Atmospheric pressure is not constant; it decreases as altitude increases because the atmosphere becomes less dense and there are fewer air molecules to exert pressure. This is a critical concept when considering the expansion of a helium balloon released from sea level, as experienced in our exercise.

As the balloon rises to higher altitudes, it encounters lower atmospheric pressure, which allows the gas inside the balloon to expand because less external pressure is opposing the gas's expansion. This principle is integral to understanding why the balloon's volume increases as it ascends and ultimately helps us predict whether or not the balloon will burst at a specific altitude given the maximum volume specified by its manufacturer.

Helium Balloon Expansion

Helium balloon expansion is a result of the delicate balance between the internal pressure exerted by the helium gas and the external atmospheric pressure pressing against the balloon's surface. When a balloon filled with helium rises in the atmosphere, it expands because the atmospheric pressure outside decreases, reducing the force on the balloon's exterior.

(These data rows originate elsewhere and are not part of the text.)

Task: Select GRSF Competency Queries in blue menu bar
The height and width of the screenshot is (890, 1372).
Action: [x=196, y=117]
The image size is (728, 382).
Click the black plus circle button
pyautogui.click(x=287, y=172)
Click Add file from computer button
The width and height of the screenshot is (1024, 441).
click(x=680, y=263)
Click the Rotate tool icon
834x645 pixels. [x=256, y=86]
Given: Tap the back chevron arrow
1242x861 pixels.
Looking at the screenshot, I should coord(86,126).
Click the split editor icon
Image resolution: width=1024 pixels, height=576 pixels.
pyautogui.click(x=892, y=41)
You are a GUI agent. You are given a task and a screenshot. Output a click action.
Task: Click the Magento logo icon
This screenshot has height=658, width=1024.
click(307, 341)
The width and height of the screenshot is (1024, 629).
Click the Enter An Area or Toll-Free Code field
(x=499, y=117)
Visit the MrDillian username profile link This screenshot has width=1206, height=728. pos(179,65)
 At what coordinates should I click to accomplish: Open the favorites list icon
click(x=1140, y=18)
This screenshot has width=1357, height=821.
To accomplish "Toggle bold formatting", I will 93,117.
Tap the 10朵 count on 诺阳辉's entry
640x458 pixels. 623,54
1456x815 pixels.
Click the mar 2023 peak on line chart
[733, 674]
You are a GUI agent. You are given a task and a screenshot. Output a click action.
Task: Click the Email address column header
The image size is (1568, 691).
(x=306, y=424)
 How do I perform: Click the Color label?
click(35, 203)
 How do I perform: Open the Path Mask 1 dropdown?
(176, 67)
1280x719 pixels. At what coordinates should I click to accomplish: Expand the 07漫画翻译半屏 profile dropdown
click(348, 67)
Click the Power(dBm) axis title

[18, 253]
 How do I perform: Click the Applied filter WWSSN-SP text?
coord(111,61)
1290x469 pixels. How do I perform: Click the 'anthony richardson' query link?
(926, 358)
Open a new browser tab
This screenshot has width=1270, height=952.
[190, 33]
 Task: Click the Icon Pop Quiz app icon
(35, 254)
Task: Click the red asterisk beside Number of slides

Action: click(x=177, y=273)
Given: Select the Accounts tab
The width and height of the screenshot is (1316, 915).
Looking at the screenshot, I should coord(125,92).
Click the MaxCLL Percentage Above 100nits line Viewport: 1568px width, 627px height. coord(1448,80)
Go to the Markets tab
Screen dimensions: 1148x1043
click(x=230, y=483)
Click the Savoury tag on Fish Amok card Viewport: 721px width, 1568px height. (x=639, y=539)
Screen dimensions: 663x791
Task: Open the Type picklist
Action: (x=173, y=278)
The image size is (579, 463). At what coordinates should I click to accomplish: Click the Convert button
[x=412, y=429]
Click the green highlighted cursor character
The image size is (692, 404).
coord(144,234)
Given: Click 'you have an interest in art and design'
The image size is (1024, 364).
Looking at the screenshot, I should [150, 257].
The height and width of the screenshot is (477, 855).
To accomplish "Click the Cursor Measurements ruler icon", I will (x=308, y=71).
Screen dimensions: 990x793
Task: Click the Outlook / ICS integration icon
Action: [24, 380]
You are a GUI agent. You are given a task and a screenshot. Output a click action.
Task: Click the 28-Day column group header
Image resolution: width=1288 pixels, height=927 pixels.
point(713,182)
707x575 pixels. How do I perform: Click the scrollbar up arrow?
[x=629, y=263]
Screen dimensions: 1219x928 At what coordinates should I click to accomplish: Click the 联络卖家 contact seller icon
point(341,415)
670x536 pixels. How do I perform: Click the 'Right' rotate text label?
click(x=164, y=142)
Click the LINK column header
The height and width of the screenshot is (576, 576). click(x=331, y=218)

Following the ideal gas law as the balloon's ascent leads to lower atmospheric pressures, the same amount of gas (in moles) will occupy a larger volume if the temperature remains constant, as demonstrated in the exercise provided. This expansion phenomenon is based on Boyle's Law, one of the specific gas laws, which states that for a given mass of gas at constant temperature, the volume of the gas varies inversely with the pressure.

The importance of understanding helium balloon expansion cannot be understated, especially in contexts such as meteorological data collection using weather balloons, which have to withstand significant changes in atmospheric pressure without bursting. The insights from the ideal gas law also have broader implications in engineering, environmental studies, and even in medical applications such as the use of breathing gases in healthcare.